* [Directions]: Repeat every record exactly as written.

* [Data for the task]:
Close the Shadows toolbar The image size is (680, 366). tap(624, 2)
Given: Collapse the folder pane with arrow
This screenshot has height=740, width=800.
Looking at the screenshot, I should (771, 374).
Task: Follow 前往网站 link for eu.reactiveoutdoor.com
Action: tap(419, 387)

* [Result]:
Close the Shadows toolbar The image size is (680, 366). tap(624, 2)
Given: Collapse the folder pane with arrow
This screenshot has height=740, width=800.
Looking at the screenshot, I should (771, 374).
Task: Follow 前往网站 link for eu.reactiveoutdoor.com
Action: tap(419, 387)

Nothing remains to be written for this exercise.